Initial meetings took place over Skype and once the pair had settled in Canada, Waknuk was able to host them for workouts. He had spots to fill on his roster and adding players with a professional pedigree is always a bonus but for these two, it was more than a basketball decision.

“We were definitely interested from a basketball standpoint,” says Waknuk. USPORTS rules allow for three international players per roster, while professional experience is allowed for women’s programs. “The other side of it, you think about the positive impact their story can have upon our community and obviously the impact we can have with them and their lives. It just made sense and we said to ourselves, how can we not do it?”

Serendipitously, ULethbridge had just approved a new Ukrainian Emergency Bursary designed to assist current and new students whose parents, because of war, were no longer able to support their sons and daughters. A total of 10, two-semester bursaries were approved, providing students with full tuition and housing. Four current and four new students were able to take advantage of the support, including Kovalevska and Hozalova. 

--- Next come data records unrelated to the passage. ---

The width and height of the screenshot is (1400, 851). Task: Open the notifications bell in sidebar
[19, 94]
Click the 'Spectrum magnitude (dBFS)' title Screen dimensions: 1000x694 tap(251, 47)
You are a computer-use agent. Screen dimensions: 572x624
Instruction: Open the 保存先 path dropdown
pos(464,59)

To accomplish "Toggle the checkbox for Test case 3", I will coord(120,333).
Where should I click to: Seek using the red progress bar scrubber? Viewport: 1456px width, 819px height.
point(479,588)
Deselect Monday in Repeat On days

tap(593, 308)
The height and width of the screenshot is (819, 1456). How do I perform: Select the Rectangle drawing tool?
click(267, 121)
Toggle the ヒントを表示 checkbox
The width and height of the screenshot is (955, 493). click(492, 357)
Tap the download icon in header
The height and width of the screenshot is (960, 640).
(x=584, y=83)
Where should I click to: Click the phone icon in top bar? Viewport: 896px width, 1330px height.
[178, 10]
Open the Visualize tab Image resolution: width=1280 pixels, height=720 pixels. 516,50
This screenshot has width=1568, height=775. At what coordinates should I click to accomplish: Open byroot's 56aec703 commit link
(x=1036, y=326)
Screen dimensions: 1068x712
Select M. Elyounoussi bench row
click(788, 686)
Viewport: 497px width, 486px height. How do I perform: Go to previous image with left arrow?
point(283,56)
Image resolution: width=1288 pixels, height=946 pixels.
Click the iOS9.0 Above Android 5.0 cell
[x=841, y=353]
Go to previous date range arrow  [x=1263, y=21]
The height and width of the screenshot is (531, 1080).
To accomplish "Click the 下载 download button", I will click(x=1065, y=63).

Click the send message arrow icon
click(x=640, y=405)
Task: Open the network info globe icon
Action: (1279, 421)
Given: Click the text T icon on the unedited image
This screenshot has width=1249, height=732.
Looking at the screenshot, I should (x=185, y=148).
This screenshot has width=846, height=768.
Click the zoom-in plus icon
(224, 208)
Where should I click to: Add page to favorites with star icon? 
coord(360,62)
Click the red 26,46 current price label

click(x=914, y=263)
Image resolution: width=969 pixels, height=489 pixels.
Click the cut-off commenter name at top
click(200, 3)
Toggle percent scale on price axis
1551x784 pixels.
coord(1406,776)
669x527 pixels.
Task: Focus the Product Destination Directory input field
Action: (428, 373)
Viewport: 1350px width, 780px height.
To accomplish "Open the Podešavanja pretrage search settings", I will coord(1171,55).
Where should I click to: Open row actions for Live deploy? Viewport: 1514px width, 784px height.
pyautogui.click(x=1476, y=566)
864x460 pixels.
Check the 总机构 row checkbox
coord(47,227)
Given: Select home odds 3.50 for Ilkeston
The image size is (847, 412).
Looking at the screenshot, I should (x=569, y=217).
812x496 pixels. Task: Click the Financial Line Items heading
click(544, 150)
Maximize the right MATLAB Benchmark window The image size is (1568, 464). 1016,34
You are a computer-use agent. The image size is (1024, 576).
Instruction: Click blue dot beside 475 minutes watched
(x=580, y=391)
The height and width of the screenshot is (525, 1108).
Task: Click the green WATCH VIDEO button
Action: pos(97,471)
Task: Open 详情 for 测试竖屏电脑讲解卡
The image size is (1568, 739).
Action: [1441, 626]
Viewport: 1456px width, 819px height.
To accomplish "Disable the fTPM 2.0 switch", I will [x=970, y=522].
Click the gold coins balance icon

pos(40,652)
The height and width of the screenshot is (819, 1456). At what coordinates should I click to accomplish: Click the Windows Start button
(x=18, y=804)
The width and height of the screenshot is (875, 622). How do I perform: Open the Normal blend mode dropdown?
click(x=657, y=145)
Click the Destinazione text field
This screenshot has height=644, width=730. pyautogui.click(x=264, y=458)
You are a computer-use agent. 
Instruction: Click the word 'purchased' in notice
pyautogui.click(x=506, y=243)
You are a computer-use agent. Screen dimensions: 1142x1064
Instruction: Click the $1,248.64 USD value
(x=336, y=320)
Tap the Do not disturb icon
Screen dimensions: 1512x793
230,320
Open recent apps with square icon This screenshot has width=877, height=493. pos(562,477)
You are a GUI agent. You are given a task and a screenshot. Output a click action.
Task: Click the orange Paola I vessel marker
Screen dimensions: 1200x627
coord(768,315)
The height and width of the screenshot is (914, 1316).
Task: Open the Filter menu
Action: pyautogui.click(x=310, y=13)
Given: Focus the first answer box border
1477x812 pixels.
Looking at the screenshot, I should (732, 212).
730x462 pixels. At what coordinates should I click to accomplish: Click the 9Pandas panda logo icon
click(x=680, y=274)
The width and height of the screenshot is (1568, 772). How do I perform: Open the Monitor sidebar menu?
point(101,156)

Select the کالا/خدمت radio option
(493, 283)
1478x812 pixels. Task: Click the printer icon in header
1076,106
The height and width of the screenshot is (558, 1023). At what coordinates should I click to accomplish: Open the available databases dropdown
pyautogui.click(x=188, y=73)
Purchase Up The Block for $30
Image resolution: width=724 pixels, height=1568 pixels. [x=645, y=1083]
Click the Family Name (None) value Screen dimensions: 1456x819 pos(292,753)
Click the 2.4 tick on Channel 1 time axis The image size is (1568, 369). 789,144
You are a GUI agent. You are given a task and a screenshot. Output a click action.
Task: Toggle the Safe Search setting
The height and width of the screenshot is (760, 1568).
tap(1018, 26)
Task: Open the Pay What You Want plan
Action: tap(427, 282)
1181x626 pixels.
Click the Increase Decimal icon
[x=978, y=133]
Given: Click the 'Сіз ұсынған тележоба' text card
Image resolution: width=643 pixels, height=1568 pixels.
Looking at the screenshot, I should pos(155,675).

Vlada Hozalova will practise with the team until she completes her English for Academic Purposes (EAP) qualifications.

“It’s something I felt deeply that we needed to do to support Ukrainian students,” says Paul Pan director of International. “For the university, it’s a good thing and it’s something we are able to do. We’ve got some really good students here and they’re all working hard at making a new life and it’s hard to even imagine what they are going through. This is what we can do to support them and help them along the way.”

Kovalevska (education/pedagogy) and Hozalova (physical education), who are 23 and 24-years-old respectively, have both earned master’s degrees from Berdyansk State Pedagogical University in Ukraine. Kovalevska is studying business at ULethbridge and will play for the Pronghorns this season, while Hozalova must first complete the EAP (English for Academic Purposes) program before she is eligible.

Waknuk is thankful for all the support to make this happen. From the sponsor family to the local Ukrainian community and society to Pan’s International office and ULethbridge senior administration, it’s created opportunity for two players to play the game they love and begin to establish roots in their new country. He also marvels at how the game has allowed them to connect when sometimes language and cultural differences get in the way.

“It’s neat because this gives you an idea of how universal sport is,” he says. “When we first started conversations, we had trouble talking about what day of the week it was or what the weather was like but the minute I started talking basketball, or we started to draw things up, we had that common language. Even now, with their teammates, the easiest way for them to bond is through the sport.”

Both Pan and Waknuk remark on how thankful Kovalevska and Hozalova are for the opportunity they’ve been granted, as athletes and as students. They also note how fortunate the university community is to have them on campus.

“It’s bigger than basketball. Basketball is obviously the centre of it for them, but there’s so much more to it,” says Waknuk. “I’m excited for them and I’m excited for my team because it’s such a great message of caring and compassion.”